Table 1 Description of outcomes for scenarios 1 and 2

We believe it is important for researchers to carefully consider how the outcome of their analysis could inform policy actions. We re-iterate that the typical regression analysis assumes water bodies to be the sampling unit, thus yielding results per water body. If the researcher is primarily interested in infection risk, however, it is likely that the response variable more closely associated with infection risk is in areal unit (e.g., number of water bodies with larvae per transect). In other words, there is a mismatch between the analyzed outcome and the outcome more relevant for public health policy making. To avoid this mismatch, we propose two alternatives. First, one can directly model the number of water bodies with larvae per transect as a function of transect-level covariates, assuming that the sampling unit is the transect itself. Alternatively, one can predict the number of water bodies per transect to then predict how many have larvae (as in Additional file1: Figure S2). Both approaches could also be used for fixed-area plots. In either modeling approach, the sampling design for water bodies is critical and merits careful consideration. Unfortunately, most studies provide detailed descriptions on how larvae were sampled within water bodies but not how water bodies themselves were sampled (e.g.[2]).

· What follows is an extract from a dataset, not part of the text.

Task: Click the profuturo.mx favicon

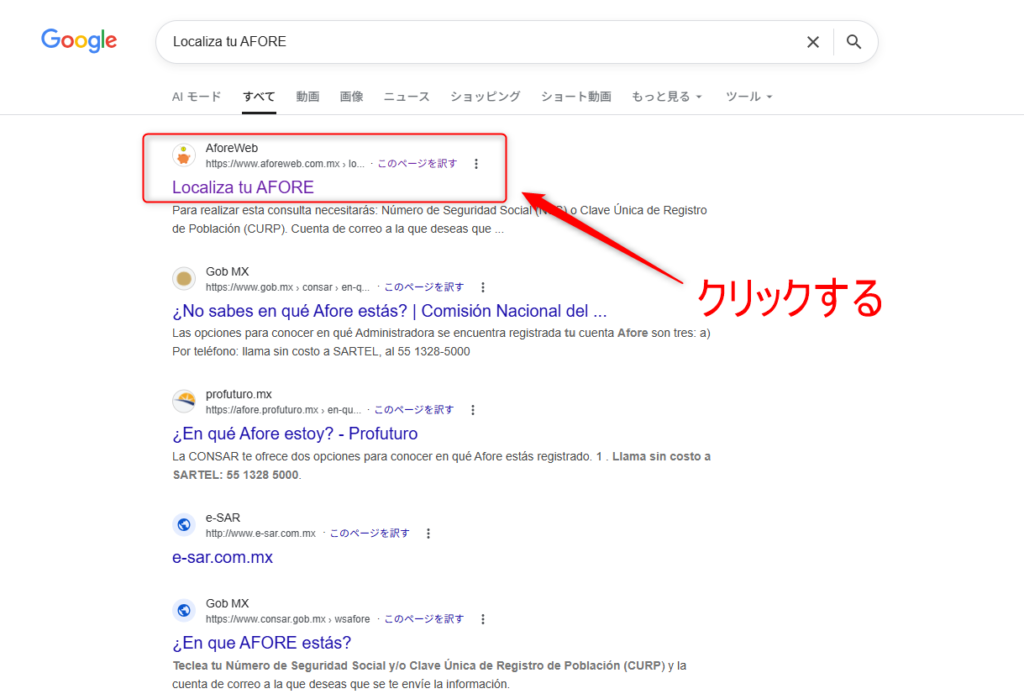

We emphasize that using water bodies as the sampling unit is perfectly valid to characterize larval habitat. However, researchers should be careful when using the derived measures of association to identify larval control strategies and predict disease risk. While dengue researchers have long recognized the importance of accounting for the abundance of water containers (e.g.[3]), we believe that the issues we raise have not been taken into account for other vector-borne diseases. Although we have focused on mosquito larval habitat, our results are likely to apply to other types of disease vectors that also rely on water bodies.